*STATED GOAL*.
Change every "screenshot" to "image" in the part of the records that opens with the line containing "Open the Learn" and closes with the line containing "Click the calendar". Reproduce only those lines, leaving everything else in them unchanged.

>> begin RECORD EXCERPTS

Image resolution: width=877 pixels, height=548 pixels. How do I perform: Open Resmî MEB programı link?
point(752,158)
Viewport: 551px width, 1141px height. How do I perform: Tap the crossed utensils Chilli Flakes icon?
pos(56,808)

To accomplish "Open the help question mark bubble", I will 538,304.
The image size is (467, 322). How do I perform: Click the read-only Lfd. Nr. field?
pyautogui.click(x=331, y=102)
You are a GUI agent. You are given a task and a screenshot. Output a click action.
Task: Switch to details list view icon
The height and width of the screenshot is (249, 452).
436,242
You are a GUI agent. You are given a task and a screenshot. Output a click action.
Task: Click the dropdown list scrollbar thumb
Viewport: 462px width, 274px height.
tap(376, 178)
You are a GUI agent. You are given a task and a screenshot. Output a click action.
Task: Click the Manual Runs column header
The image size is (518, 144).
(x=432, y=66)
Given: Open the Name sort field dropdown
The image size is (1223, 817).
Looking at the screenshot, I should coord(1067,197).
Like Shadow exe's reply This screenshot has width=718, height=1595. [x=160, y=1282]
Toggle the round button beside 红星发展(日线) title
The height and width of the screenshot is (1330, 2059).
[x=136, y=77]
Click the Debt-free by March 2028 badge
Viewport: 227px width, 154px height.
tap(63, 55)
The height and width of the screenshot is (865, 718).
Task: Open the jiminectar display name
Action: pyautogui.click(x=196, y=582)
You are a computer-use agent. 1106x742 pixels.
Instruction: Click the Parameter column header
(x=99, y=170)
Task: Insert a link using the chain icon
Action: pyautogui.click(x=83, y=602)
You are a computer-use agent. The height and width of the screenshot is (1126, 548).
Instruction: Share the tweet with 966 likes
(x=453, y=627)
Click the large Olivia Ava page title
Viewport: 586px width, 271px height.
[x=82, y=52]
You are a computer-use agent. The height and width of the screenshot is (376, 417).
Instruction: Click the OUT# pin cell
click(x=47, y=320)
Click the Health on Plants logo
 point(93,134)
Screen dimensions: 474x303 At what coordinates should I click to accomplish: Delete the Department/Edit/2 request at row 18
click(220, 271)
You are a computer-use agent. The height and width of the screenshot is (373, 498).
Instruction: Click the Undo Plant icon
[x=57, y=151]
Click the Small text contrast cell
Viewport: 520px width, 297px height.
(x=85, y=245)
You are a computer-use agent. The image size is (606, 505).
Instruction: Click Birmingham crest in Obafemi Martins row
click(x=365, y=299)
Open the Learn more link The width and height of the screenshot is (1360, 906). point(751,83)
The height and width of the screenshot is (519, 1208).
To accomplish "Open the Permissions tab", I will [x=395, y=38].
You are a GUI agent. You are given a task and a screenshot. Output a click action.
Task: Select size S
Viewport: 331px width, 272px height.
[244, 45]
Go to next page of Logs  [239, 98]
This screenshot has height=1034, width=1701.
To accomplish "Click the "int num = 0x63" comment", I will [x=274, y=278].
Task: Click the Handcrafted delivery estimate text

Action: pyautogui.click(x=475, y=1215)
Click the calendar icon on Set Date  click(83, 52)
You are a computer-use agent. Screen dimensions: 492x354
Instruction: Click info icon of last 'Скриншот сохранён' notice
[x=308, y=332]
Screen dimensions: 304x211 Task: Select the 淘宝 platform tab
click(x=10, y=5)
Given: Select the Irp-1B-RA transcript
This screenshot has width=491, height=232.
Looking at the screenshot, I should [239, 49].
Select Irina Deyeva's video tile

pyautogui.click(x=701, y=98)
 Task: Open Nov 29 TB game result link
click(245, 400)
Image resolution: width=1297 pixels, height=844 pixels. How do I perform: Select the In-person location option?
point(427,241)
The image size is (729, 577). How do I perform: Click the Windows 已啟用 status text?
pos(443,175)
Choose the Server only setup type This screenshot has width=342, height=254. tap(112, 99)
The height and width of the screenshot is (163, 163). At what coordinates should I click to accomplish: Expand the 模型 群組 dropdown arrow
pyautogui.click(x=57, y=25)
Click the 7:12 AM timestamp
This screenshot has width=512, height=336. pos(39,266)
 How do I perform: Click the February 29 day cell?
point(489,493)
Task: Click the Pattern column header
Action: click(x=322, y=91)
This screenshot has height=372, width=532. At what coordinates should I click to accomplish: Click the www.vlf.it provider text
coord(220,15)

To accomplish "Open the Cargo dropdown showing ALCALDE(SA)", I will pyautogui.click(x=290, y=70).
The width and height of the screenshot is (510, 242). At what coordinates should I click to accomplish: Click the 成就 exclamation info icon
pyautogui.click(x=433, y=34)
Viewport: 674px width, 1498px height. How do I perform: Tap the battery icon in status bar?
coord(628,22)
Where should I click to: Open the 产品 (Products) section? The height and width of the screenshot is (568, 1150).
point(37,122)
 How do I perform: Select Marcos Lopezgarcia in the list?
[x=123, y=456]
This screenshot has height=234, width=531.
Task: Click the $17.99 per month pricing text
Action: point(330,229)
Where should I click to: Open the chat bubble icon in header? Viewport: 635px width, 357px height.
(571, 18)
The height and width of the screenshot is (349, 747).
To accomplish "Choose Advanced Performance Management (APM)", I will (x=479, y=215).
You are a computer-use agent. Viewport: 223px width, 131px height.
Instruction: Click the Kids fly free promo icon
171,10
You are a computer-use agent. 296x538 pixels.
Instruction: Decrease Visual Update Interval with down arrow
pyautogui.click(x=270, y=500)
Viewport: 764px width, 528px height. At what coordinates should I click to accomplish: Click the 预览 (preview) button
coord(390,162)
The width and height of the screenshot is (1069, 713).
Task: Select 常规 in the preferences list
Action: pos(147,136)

>> end RECORD EXCERPTS

*THE ANSWER*.
Open the Learn more link The width and height of the image is (1360, 906). point(751,83)
The height and width of the image is (519, 1208).
To accomplish "Open the Permissions tab", I will [x=395, y=38].
You are a GUI agent. You are given a task and a image. Output a click action.
Task: Select size S
Viewport: 331px width, 272px height.
[244, 45]
Go to next page of Logs  [239, 98]
This image has height=1034, width=1701.
To accomplish "Click the "int num = 0x63" comment", I will [x=274, y=278].
Task: Click the Handcrafted delivery estimate text

Action: pyautogui.click(x=475, y=1215)
Click the calendar icon on Set Date  click(83, 52)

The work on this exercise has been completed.